TASK PROMPT: Extract word for word the rows starting with the line that contains "You are a GUI" and going on through the line that contains "Students (404, 1691)", including both of those lines.

DATASET RECORDS:

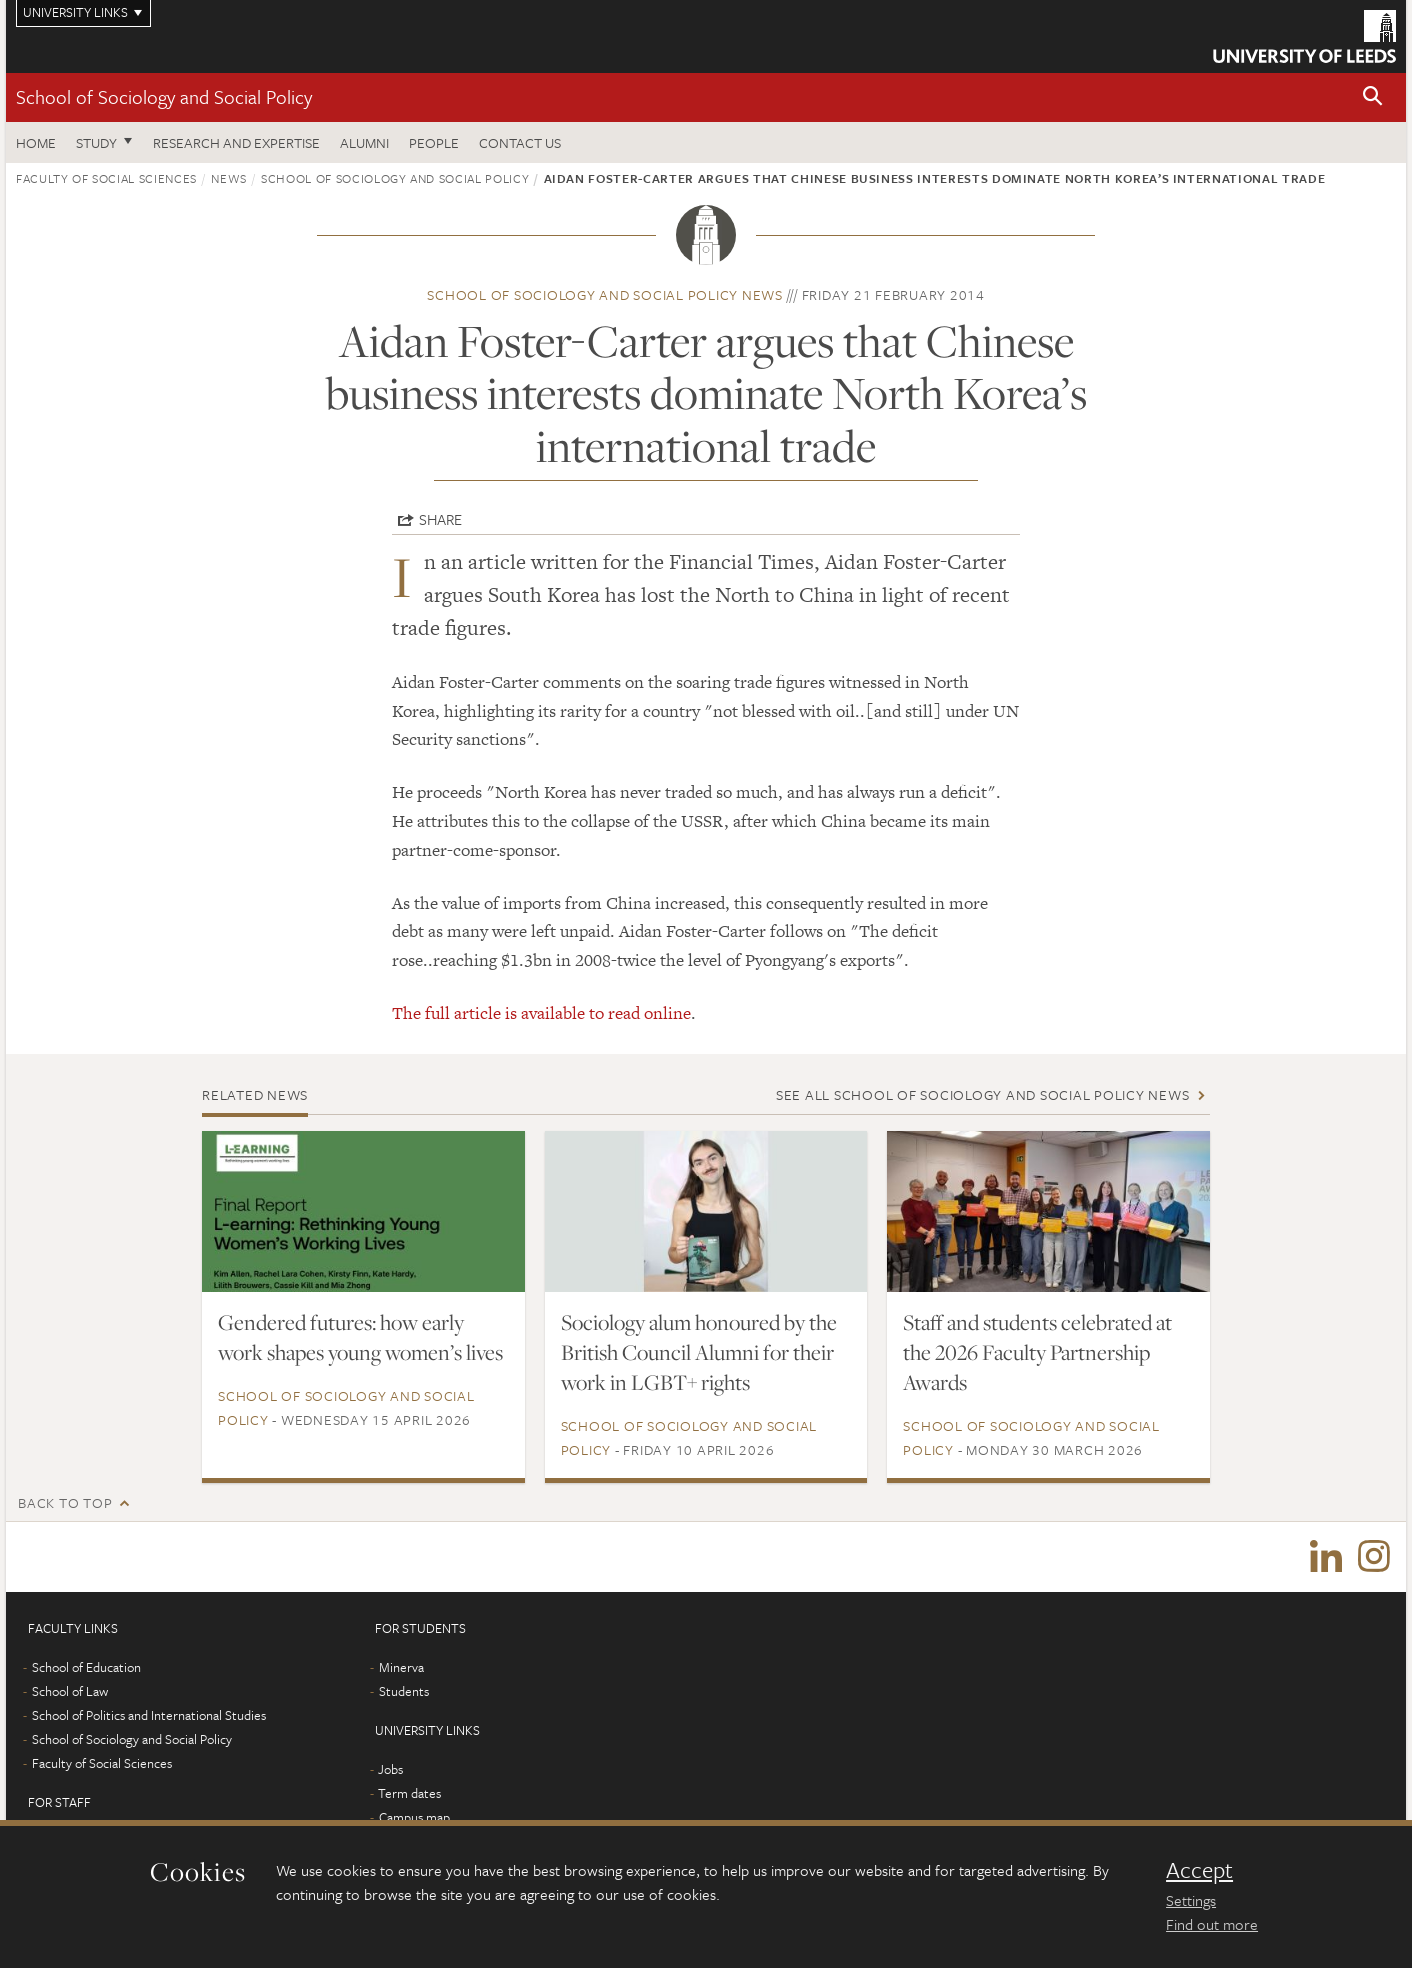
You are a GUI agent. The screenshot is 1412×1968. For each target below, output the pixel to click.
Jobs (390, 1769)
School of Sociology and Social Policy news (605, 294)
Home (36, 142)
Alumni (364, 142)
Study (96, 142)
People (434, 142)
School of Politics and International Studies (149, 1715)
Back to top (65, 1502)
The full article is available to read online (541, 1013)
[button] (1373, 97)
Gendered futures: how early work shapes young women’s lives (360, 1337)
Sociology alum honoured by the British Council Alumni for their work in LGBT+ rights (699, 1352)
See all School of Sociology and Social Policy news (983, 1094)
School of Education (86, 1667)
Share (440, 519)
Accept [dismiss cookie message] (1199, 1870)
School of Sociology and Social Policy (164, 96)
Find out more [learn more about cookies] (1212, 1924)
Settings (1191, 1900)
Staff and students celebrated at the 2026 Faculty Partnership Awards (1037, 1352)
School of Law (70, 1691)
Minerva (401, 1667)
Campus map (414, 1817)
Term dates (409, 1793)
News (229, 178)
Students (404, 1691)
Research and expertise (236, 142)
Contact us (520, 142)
* * *
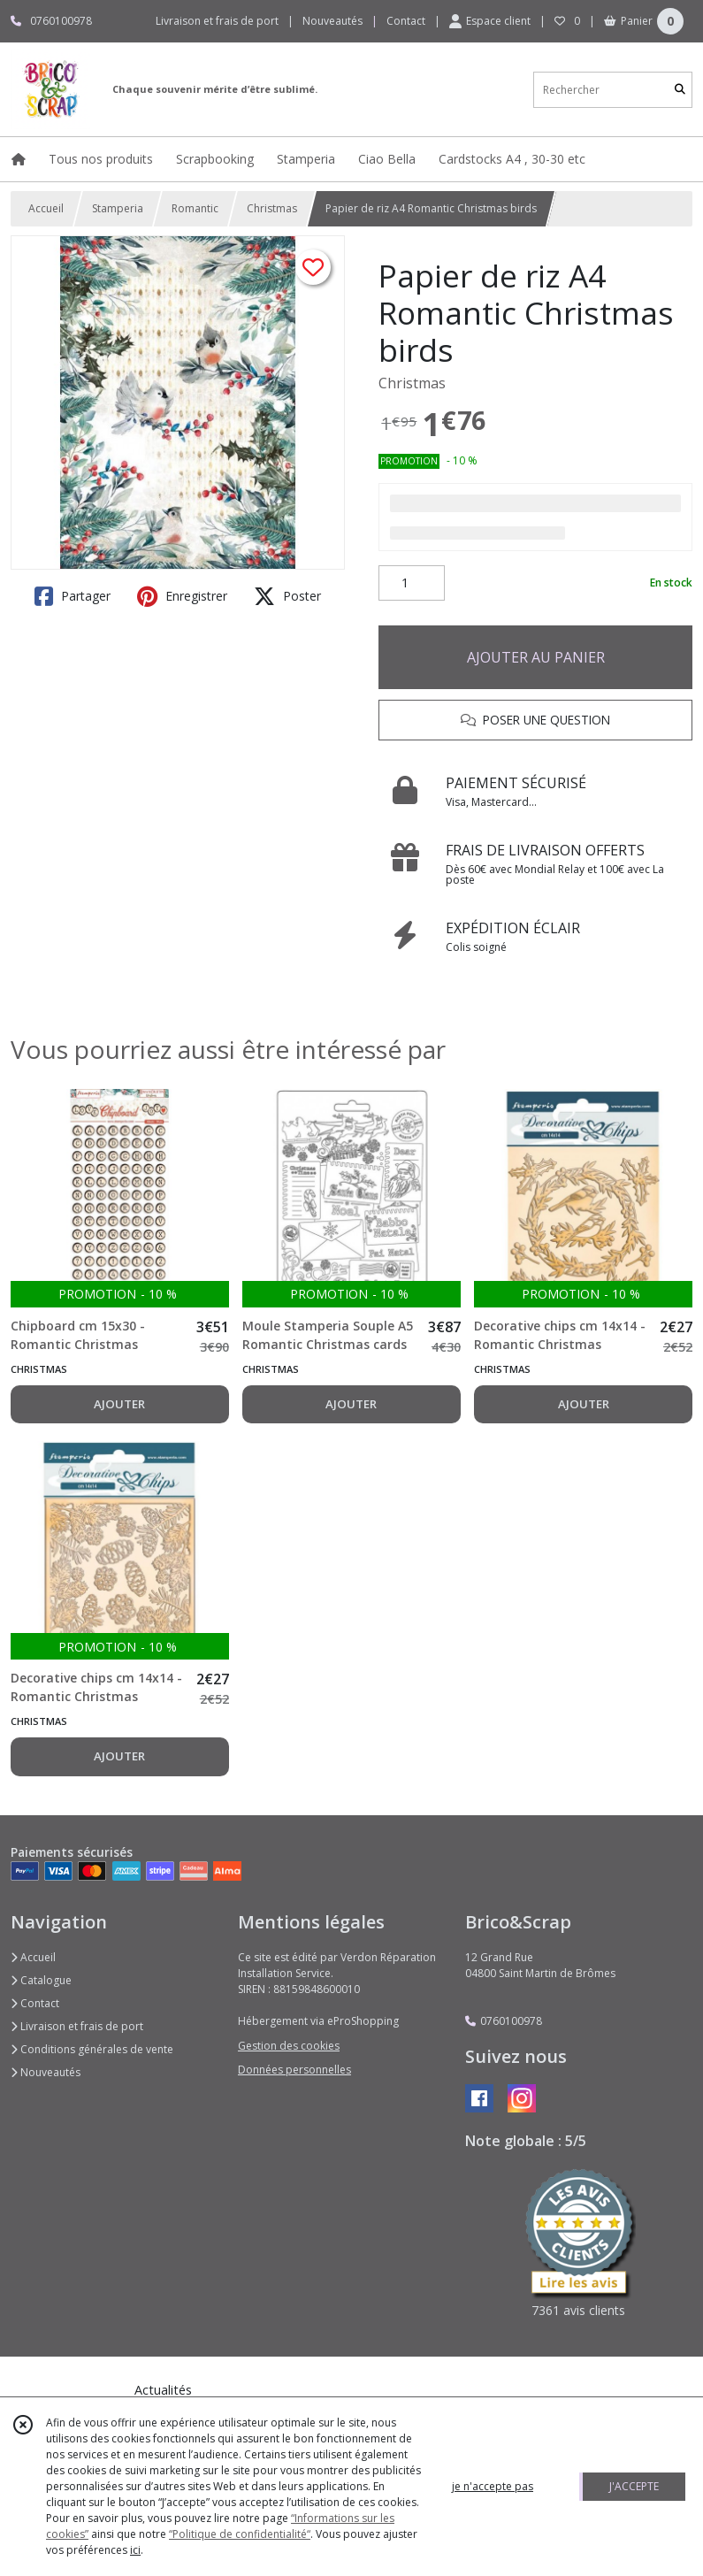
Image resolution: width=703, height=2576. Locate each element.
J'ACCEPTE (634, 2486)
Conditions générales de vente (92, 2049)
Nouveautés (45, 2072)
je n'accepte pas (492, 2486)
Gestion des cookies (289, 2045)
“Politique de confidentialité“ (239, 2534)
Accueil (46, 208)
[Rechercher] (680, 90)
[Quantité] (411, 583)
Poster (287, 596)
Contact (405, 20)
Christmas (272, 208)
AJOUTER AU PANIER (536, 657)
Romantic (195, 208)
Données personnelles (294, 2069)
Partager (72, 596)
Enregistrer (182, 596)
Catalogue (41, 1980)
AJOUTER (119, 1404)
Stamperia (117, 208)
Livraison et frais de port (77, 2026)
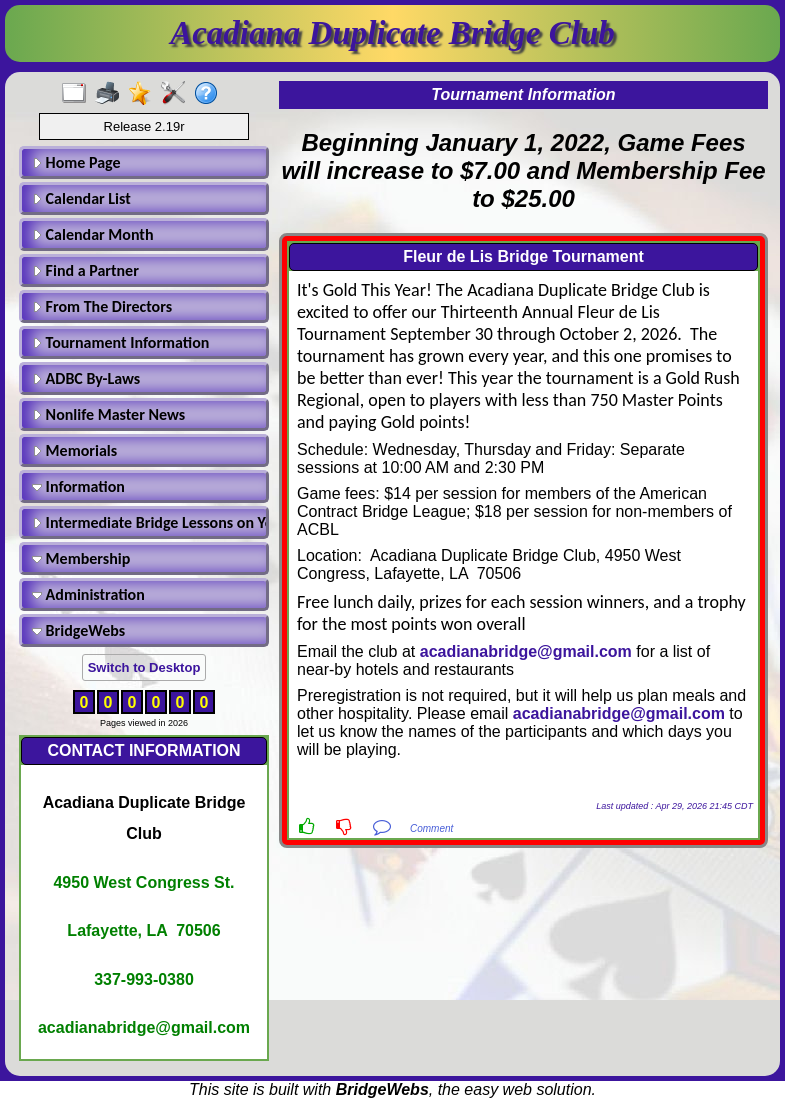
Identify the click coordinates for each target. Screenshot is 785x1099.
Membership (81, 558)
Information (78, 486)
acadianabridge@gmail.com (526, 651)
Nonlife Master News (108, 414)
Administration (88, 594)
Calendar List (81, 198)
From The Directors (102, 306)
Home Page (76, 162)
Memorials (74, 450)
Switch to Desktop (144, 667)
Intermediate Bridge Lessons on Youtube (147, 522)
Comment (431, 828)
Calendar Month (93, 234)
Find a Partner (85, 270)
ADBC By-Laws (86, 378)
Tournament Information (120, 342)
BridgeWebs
==
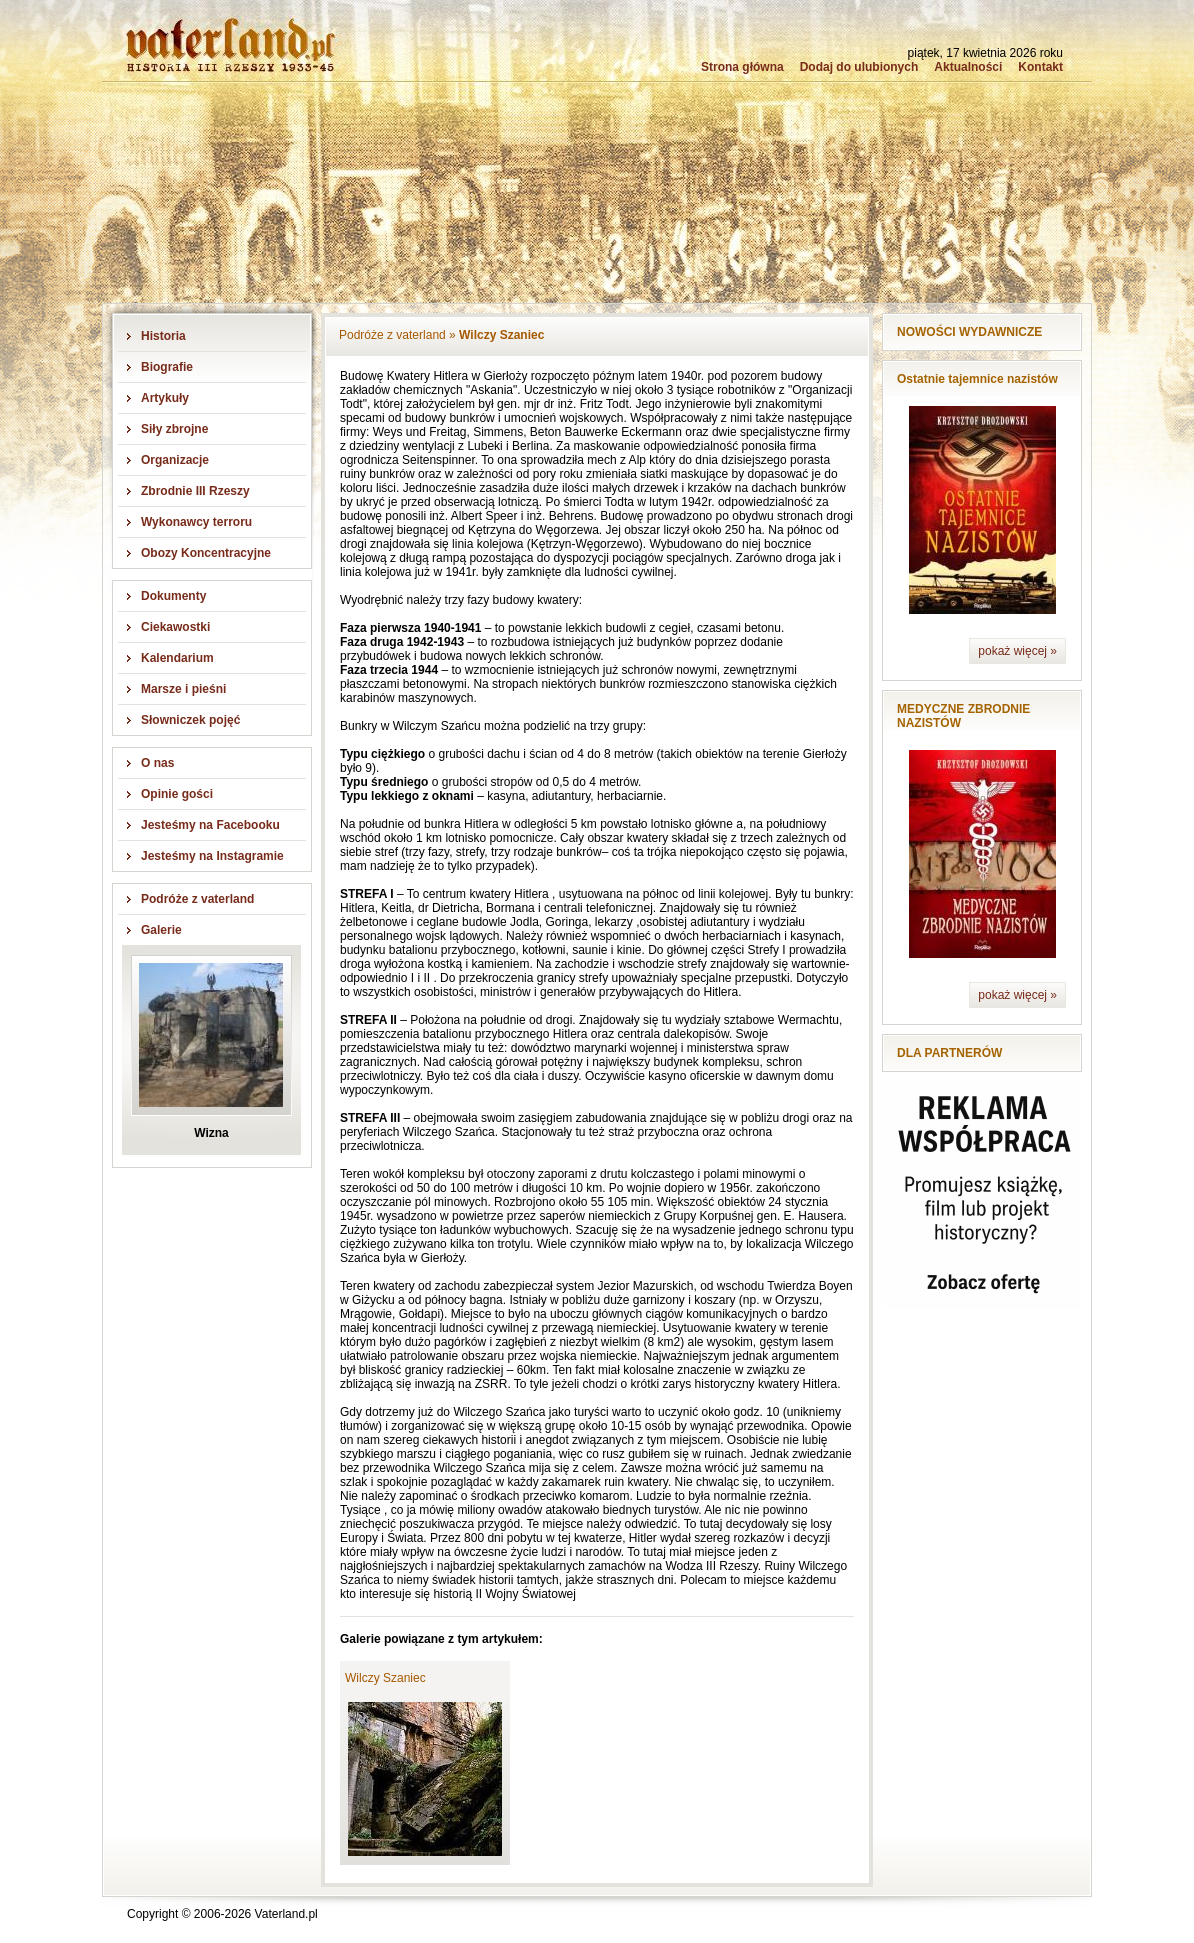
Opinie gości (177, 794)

TASK RESULT:
You are a GUI agent. The screenshot is 1412×1968. For each target below, output the pixel to click.
Jobs (390, 1769)
School of Sociology and Social Policy news (605, 294)
Home (36, 142)
Alumni (364, 142)
Study (96, 142)
People (434, 142)
School of Politics and International Studies (149, 1715)
Back to top (65, 1502)
The full article is available to read online (541, 1013)
[button] (1373, 97)
Gendered futures: how early work shapes young women’s lives (360, 1337)
Sociology alum honoured by the British Council Alumni for their work in LGBT+ rights (699, 1352)
See all School of Sociology and Social Policy news (983, 1094)
School of Education (86, 1667)
Share (440, 519)
Accept [dismiss cookie message] (1199, 1870)
School of Sociology and Social Policy (164, 96)
Find out more [learn more about cookies] (1212, 1924)
Settings (1191, 1900)
Staff and students celebrated at the 2026 Faculty Partnership Awards (1037, 1352)
School of Law (70, 1691)
Minerva (401, 1667)
Campus map (414, 1817)
Term dates (409, 1793)
News (229, 178)
Students (404, 1691)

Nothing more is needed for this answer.